The name Luxor represents both the
present-day metropolis that was
ancient Thebes, and the temple on the eastern bank which adjoins the town.
"Luxor" derives from the Arabic al-uksur, meaning
"fortifications". That name in addition was adapted from the Latin castrum
which referred to the Roman fort built around the temple in the later third
century AD. The temple of Luxor has, since its inception, always been a
sacred site. After Egypt's pagan period, a
Christian
church

and monastery was located here, and after that, a mosque (13th
century Mosque of Abu el-Haggag) was built that continues to be used today.

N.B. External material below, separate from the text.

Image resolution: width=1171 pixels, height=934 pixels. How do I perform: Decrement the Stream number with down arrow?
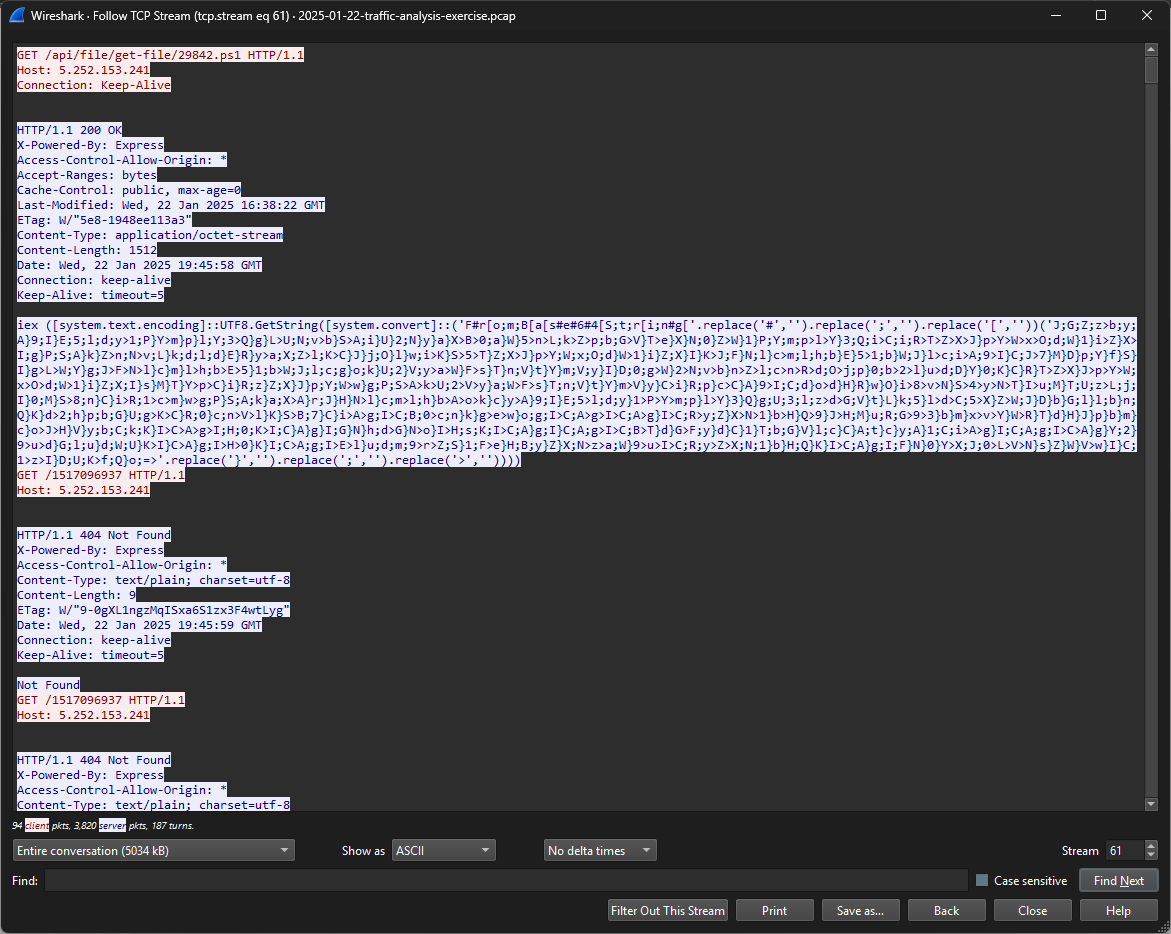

In ancient Egypt the temple area now known as Luxor was called Ipt rsyt,
the "southern sanctuary", referring to the holy of holies at the
temple’s southern end, wherein the principal god, Amun "preeminent in
his sanctuary", dwelt. His name was later shortened to Amenemope.
This Amun was
a fertility god, and his statue was modeled on that of the similarly
Min of
Coptos. He also has strong
connections to both Karnak and
West Thebes.
Known in ancient times as "the private sanctuary (Opet) of the
south," the temple proper is located south of
Karnak. The present temple is built on a rise that has never been excavated and
which may conceal the original foundations. The early building may rest on a
no longer visible older structure dating back to the
12th Dynasty. However, since neither the cult nor any part of the temple appears to predate the early
18th
Dynasty
; the few Middle Kingdom fragments found here more probably came from
elsewhere and were transported to Luxor after the original buildings were
dismantled.
The
earliest reference to the temple comes from a pair of stelae left at Maasara
quarry, in the hills east of Memphis, inscribed in regnal year 22 of the reign
of Ahmose, c. 1550
BC. The text records the extraction of limestone for a
number of temples including the "Mansion of Amun in the Southern
Sanctuary." But structural evidence appears at Luxor only during the
co-rule of Hatshepsut and
Tuthmosis III c 1500
BC. These elements are now built
into the triple shrine erected by
Ramesses II, c 1280 BC, the most
substantial remnant of Luxor temple’s Tuthmosid phase. The shrine was erected
inside the first court, in the northwest corner, and reused elements from the
original chapel dedicated by Hatshepsut and Tuthmosis III.. This small building
had been the last of six
barque stations built along the road that brought
Amun and his entourage from
Karnak to Luxor every year during the
Opet Festival..
We also know that Amenhotep
IV (Akhenaten)
built a sanctuary to the
sun next to
the Luxor Temple that
was later destroyed by
Horemheb.
The temple we
see today was built essentially by two kings,
Amenhotep
III
, (the inner part), and
Ramesses II, (the outer
part). The overall length of the temple between the pylon and rear wall
measures about 189.89 by 55.17 meters (623 by 181 feet).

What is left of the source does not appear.